▶ Estratto selezionato:

⁂

Inoltre, il danno, in quanto perdita subita dall’avente diritto al risarcimento, comprende non solo la diminuzione patrimoniale consistente nel valore della prestazione non eseguita, ma anche il lucro cessante, ossia il mancato guadagno sulla base di un giudizio ipotetico imperniato sulla differenza tra situazione dannosa e situazione quale sarebbe stata se il fatto dannoso non si fosse verificato. Il lucro cessante deve essere risarcito quando sia provato che il danno si produrrà nel futuro secondo una fondata e ragionevole previsione, e non solo in caso di assoluta certezza[8]. Ciò al fine di ristabilire l’equilibrio economico turbato.

⁂

▶ Problemi da risolvere:
a: Secondo l'estratto sul risarcimento del danno, quando deve essere risarcito il lucro cessante?
b: Trascrivi dall'estratto sul risarcimento del danno il passo che va da "Inoltre, il danno, in" fino a "l’equilibrio economico turbato." compreso.
c: Prosegui l'estratto sul risarcimento del danno a partire dal punto in cui si interrompe.
I dati costituiscono materiale a sé, distinto dall'estratto sul risarcimento del danno.

▶ Dati forniti:
⁂

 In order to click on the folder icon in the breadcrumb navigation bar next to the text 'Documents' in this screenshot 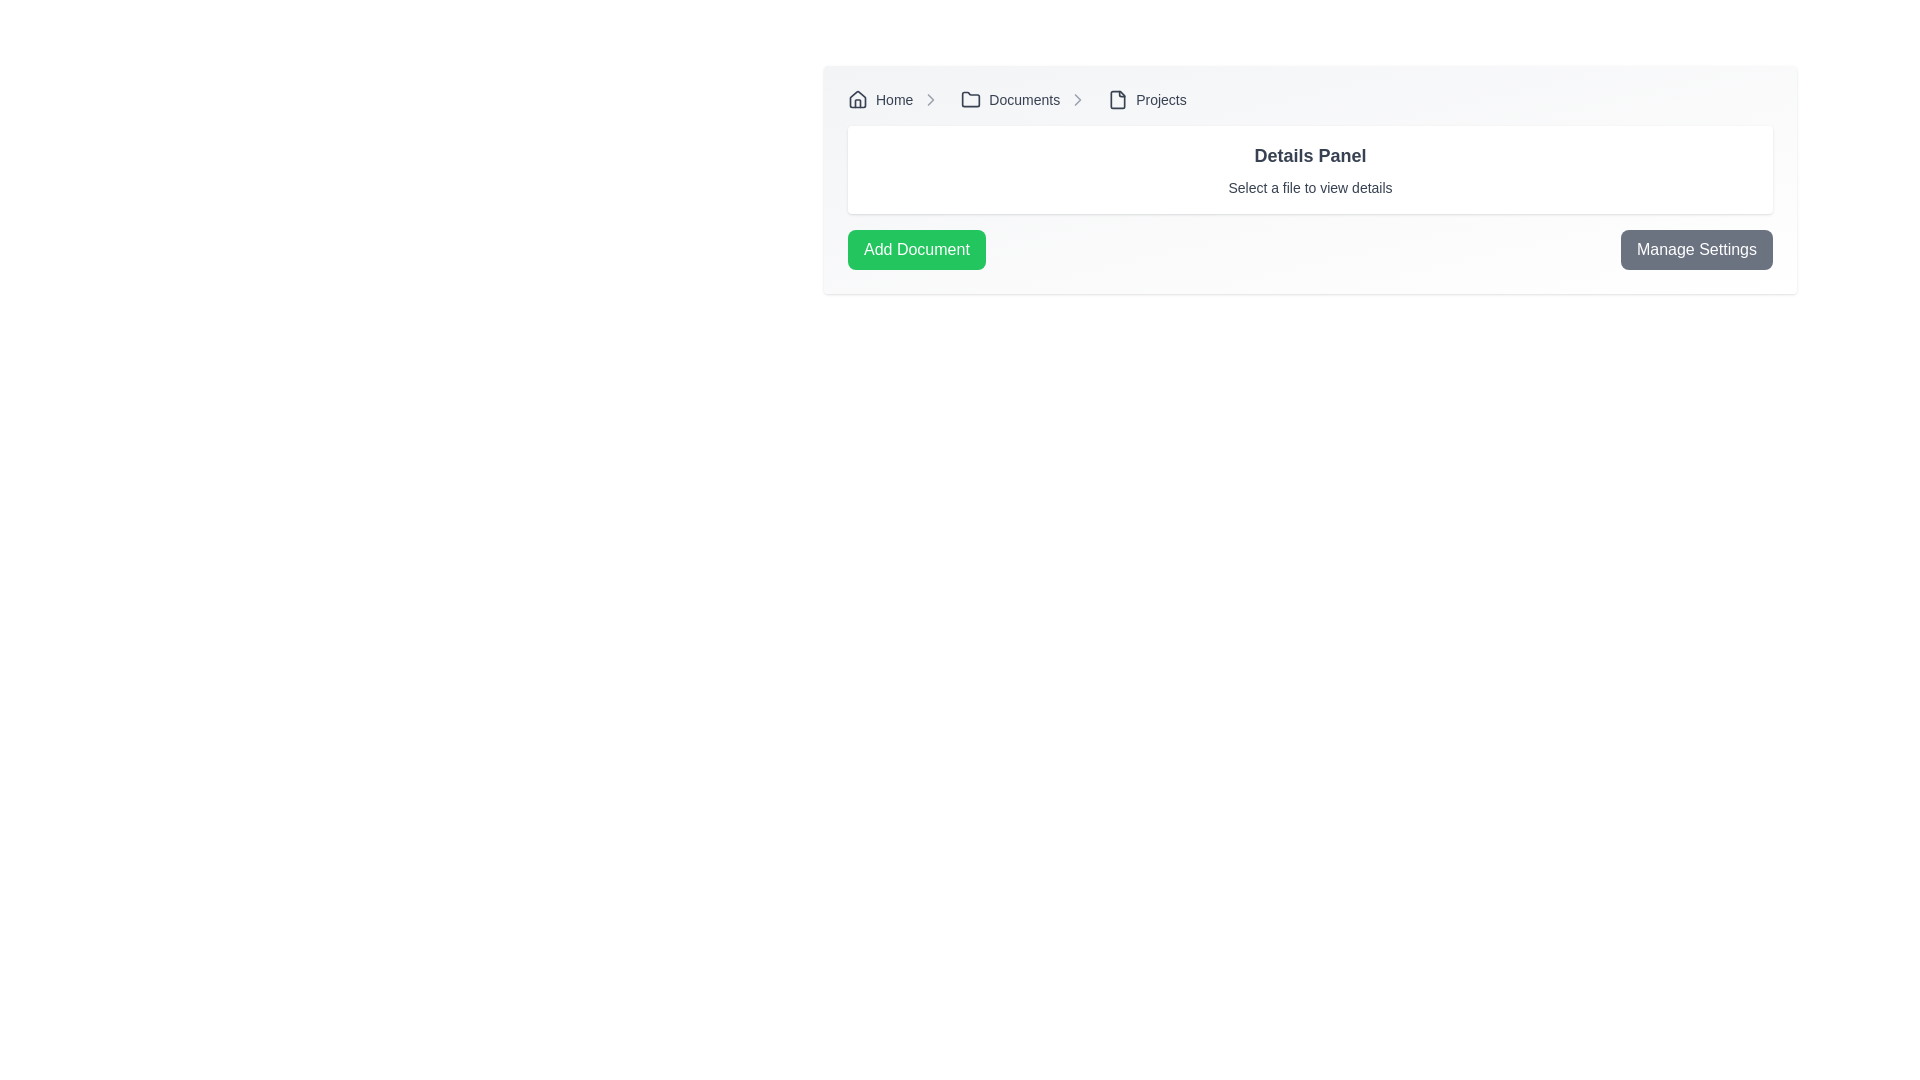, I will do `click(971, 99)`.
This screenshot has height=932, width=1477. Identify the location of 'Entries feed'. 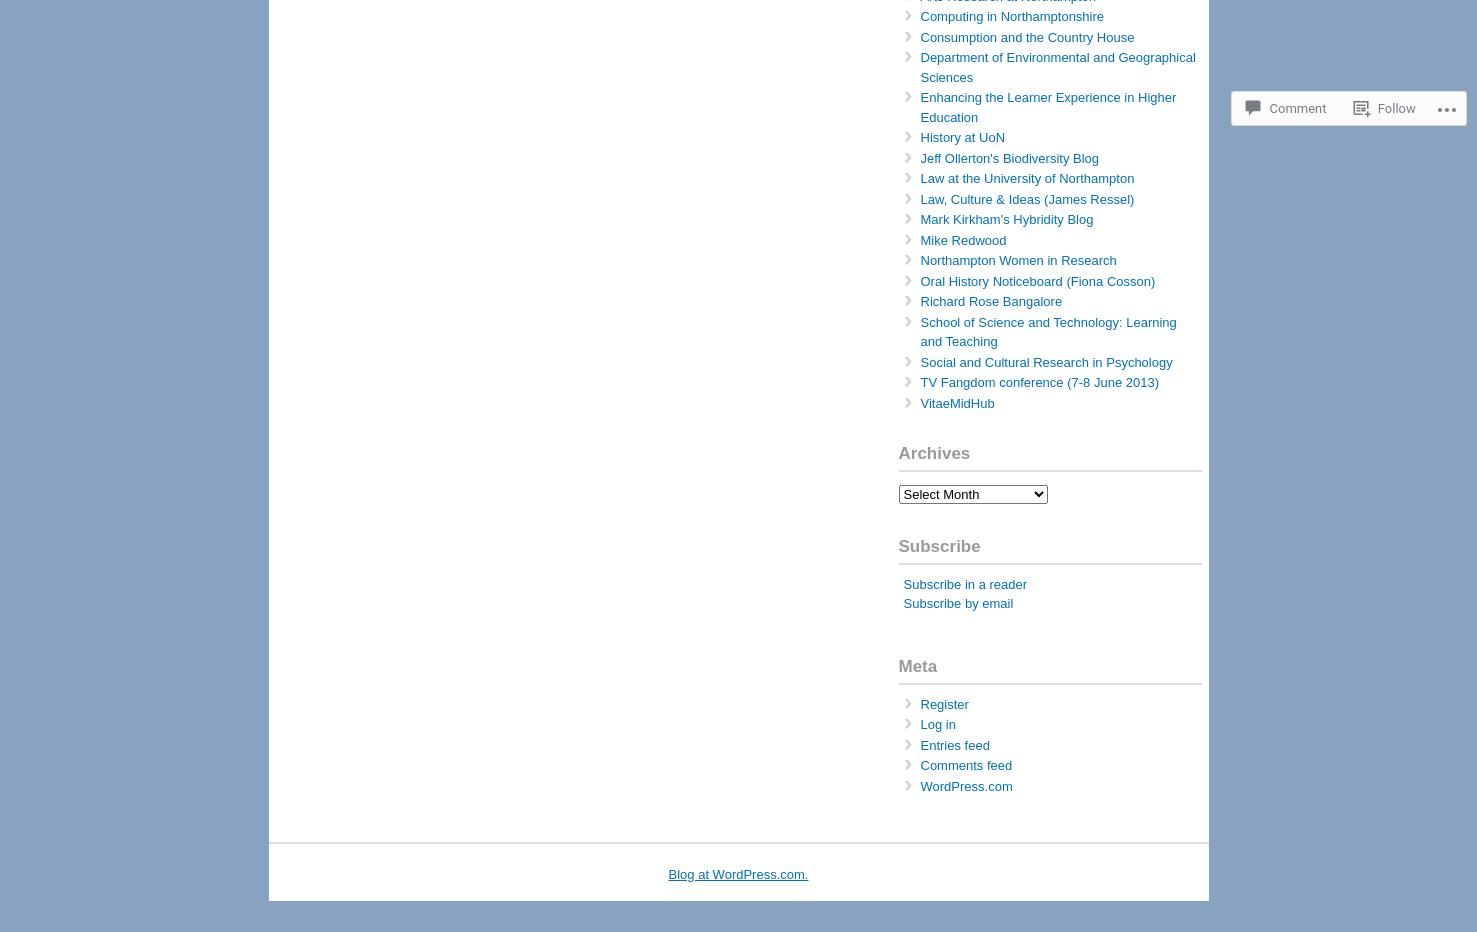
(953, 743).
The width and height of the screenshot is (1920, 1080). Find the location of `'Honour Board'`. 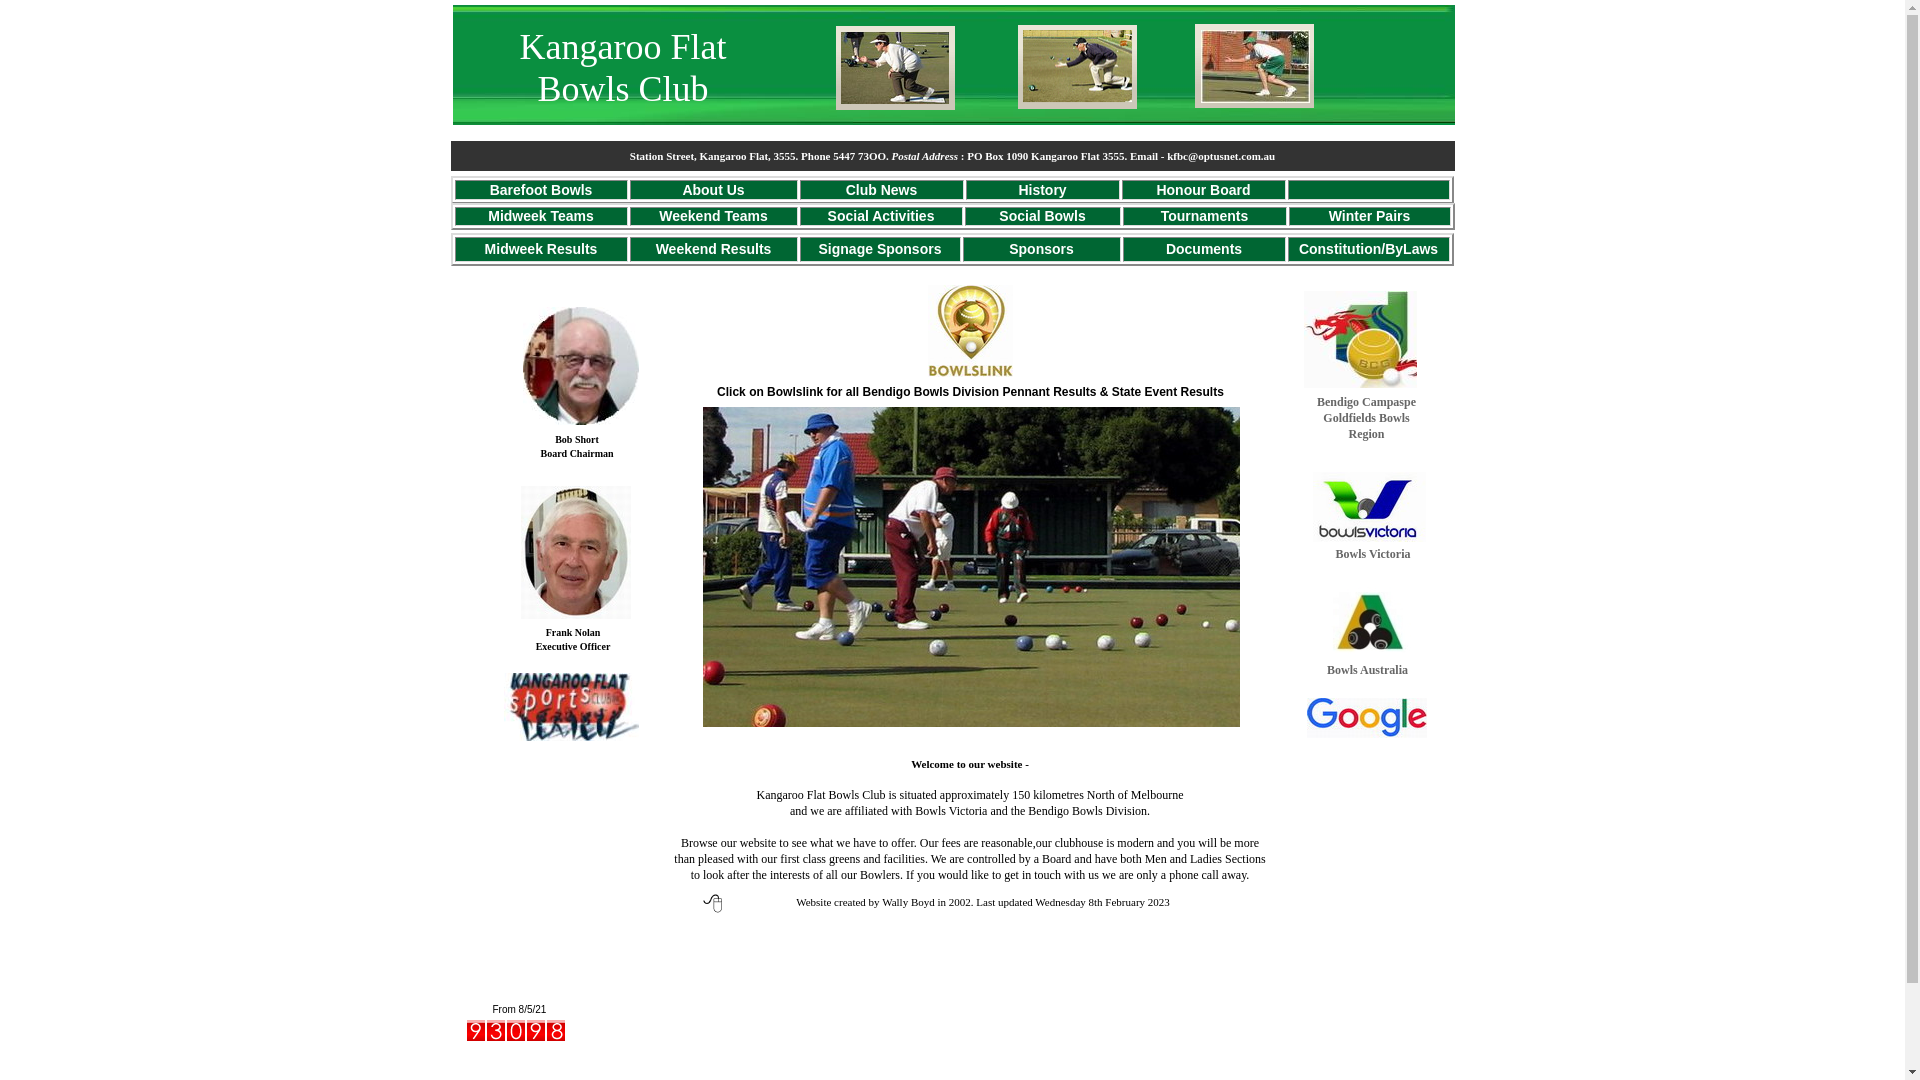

⁂

▶ Risposte ai compiti:
a: Quando sia provato che il danno si produrrà nel futuro secondo una fondata e ragionevole previsione, e non solo in caso di assoluta certezza.

b:
Inoltre, il danno, in quanto perdita subita dall’avente diritto al risarcimento, comprende non solo la diminuzione patrimoniale consistente nel valore della prestazione non eseguita, ma anche il lucro cessante, ossia il mancato guadagno sulla base di un giudizio ipotetico imperniato sulla differenza tra situazione dannosa e situazione quale sarebbe stata se il fatto dannoso non si fosse verificato. Il lucro cessante deve essere risarcito quando sia provato che il danno si produrrà nel futuro secondo una fondata e ragionevole previsione, e non solo in caso di assoluta certezza[8]. Ciò al fine di ristabilire l’equilibrio economico turbato.

c:
Ad esempio il risarcimento del danno dovuto al promissario acquirente, in caso di mancata stipula del contratto definitivo di vendita per fatto imputabile al venditore, deve comprendere la perdita subita e il mancato incremento dovuto al fatto che il bene non è entrato nel patrimonio del compratore. Il risarcimento del danno si concretizza nella differenza tra l’attuale valore del bene e il prezzo pattuito[9]. In sintesi, il danno è necessario che derivi da una causa lesiva, già verificatasi e la liquidazione dello stesso, qualora il danno non possa essere provato nel suo preciso ammontare, deve compiersi ad opera del giudice attraverso una valutazione discrezionale basata su presunzioni e su apprezzamenti di probabilità.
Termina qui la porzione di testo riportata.